NTDebugging Puzzler 0x00000007: Interlocked functions

NTDebugging Puzzler 0x00000007: Interlocked functions

  • Comments 19


Today, we will have some fun with interlocked functions.


The following section of code is reentrant.  A “well meaning” developer used interlocked functions to avoid serializing on a global table lock.


Initial smoke testing shows that the code works fine.  Sometimes things are not as they appear when doing initial code review.  After several hours of heavy stress testing, the developer finds the machine has bugchecked.  Analysis of the dump showed that the caller of this function had steamrolled through nonpaged pool writing stacks on top of everyone’s pool memory.


The goal of today’s puzzler is to find the bug and describe how it could be fixed with minimal timing impact.


Here are a few details before you begin.


1.       The variable gIndex is an unsigned long global.

2.       The gLogArray memory was allocated from nonpaged pool and the size of this allocation is correct.




00:   PLOG_ENTRY GetNextLogEntry ()


01:         ULONG IterationCount = MAX_RECORDS;


02:         PLOG_ENTRY pEntry;


03:         do


04:               if (InterlockedCompareExchange(&gIndex, 0, MAX_RECORDS) == MAX_RECORDS)


05:                     pEntry = &gLogArray[0];


06:               else


07:                     pEntry = &gLogArray[InterlockedIncrement(&gIndex)];


08:               --IterationCount;


09:         } while(InterlockedCompareExchange(&pEntry->Active, 1, 0) != 0 && (IterationCount > 0));


0a:         return (IterationCount > 0) ? pEntry : NULL;





Happy hunting,


Dennis Middleton “The NTFS Doctor”


  [Update: our answer. Posted 6/10/2008]


Thanks for all the great posts!  I saw many interesting answers, and a few unique solutions that I hadn’t considered.


Bug Description


A slight time gap exists between the InterlockedCompareExchange and the InterlockedIncrement.  For this reason, several threads could pass the check for MAX_RECORDS prior to doing the increment.


Assume that N is the number of threads that pass the check for MAX_RECORDS while gIndex is at a particular value.

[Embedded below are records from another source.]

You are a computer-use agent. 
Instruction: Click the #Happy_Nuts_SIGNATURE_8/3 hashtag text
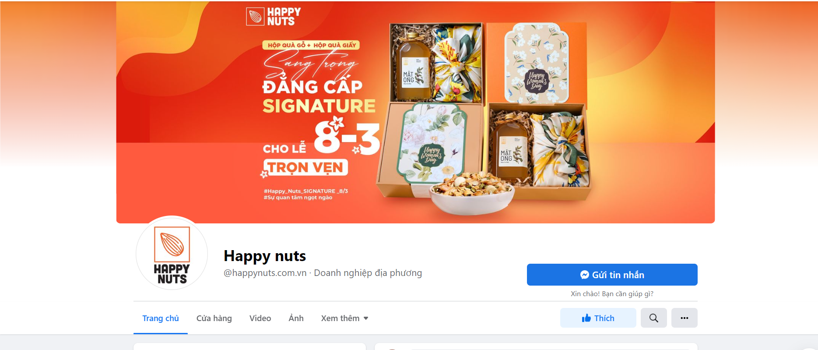tap(306, 191)
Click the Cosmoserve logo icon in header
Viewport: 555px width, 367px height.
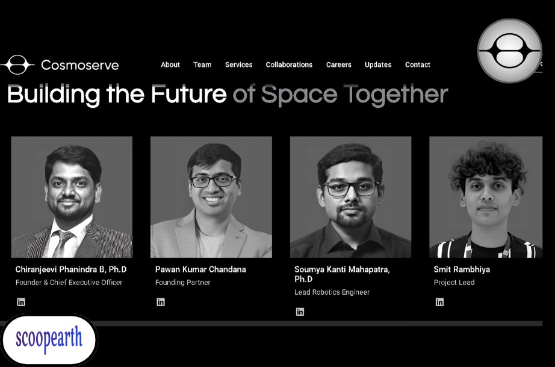17,64
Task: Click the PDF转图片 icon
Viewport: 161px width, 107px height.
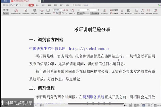Action: pyautogui.click(x=26, y=10)
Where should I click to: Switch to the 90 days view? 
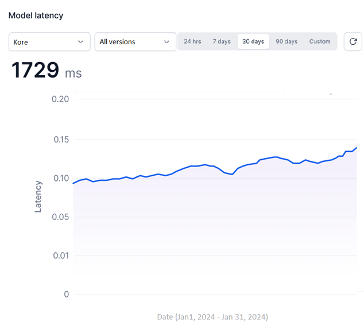pyautogui.click(x=286, y=42)

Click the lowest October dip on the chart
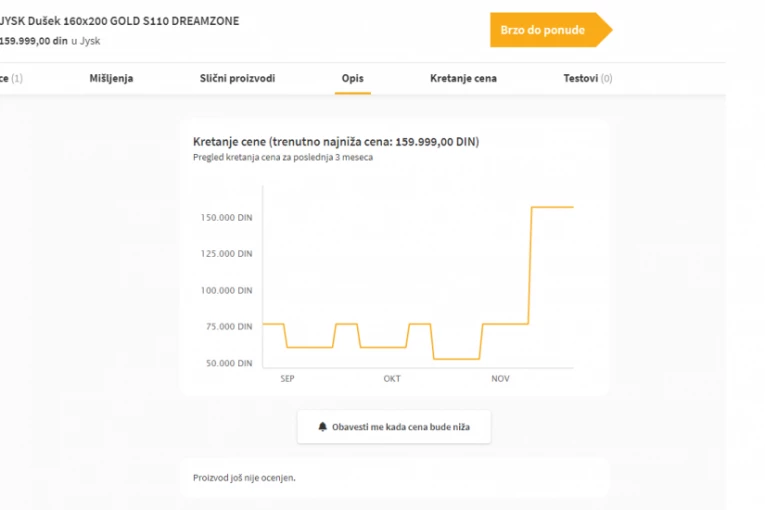(x=456, y=358)
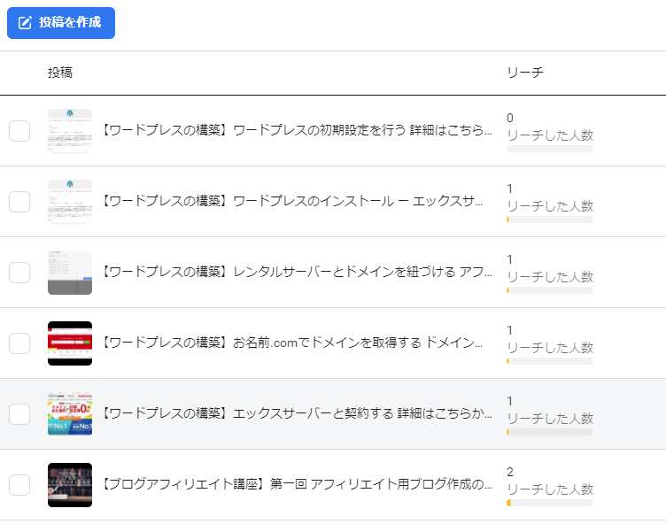Open thumbnail of エックスサーバーと契約する post
This screenshot has width=666, height=524.
click(70, 414)
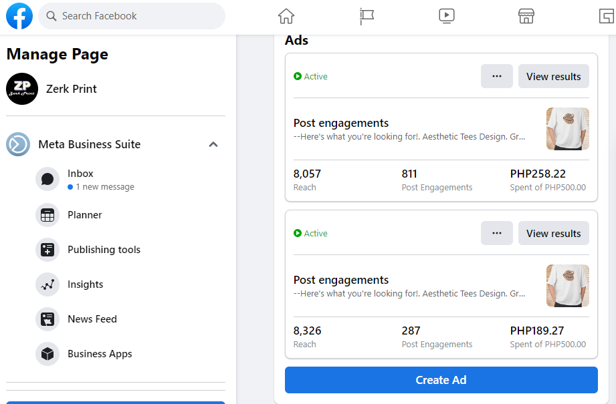Select News Feed in sidebar
Screen dimensions: 616x404
[92, 319]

If N or more threads are able to pass the check while gIndex is equal to MAX_RECORDS-(N-1), then gIndex would be incremented beyond MAX_RECORDS.


For example, let’s assume that 3 threads passed the check while gIndex was at MAX_RECORDS-2.  Then after the three increments occur, gIndex would be equal to MAX_RECORDS+1.  From that point, invalid pointers would be passed out to the caller.


Possible Solutions


There are several ways to solve this problem.  Some are more efficient than others.  I would avoid doing checks for MAX_RECORDS-1, MAX_RECORDS, or MAX_RECORDS+1 (interlocked or not) since there could potentially be more than two threads involved in the race condition.  Such a solution would only reduce the likelihood of an overflow.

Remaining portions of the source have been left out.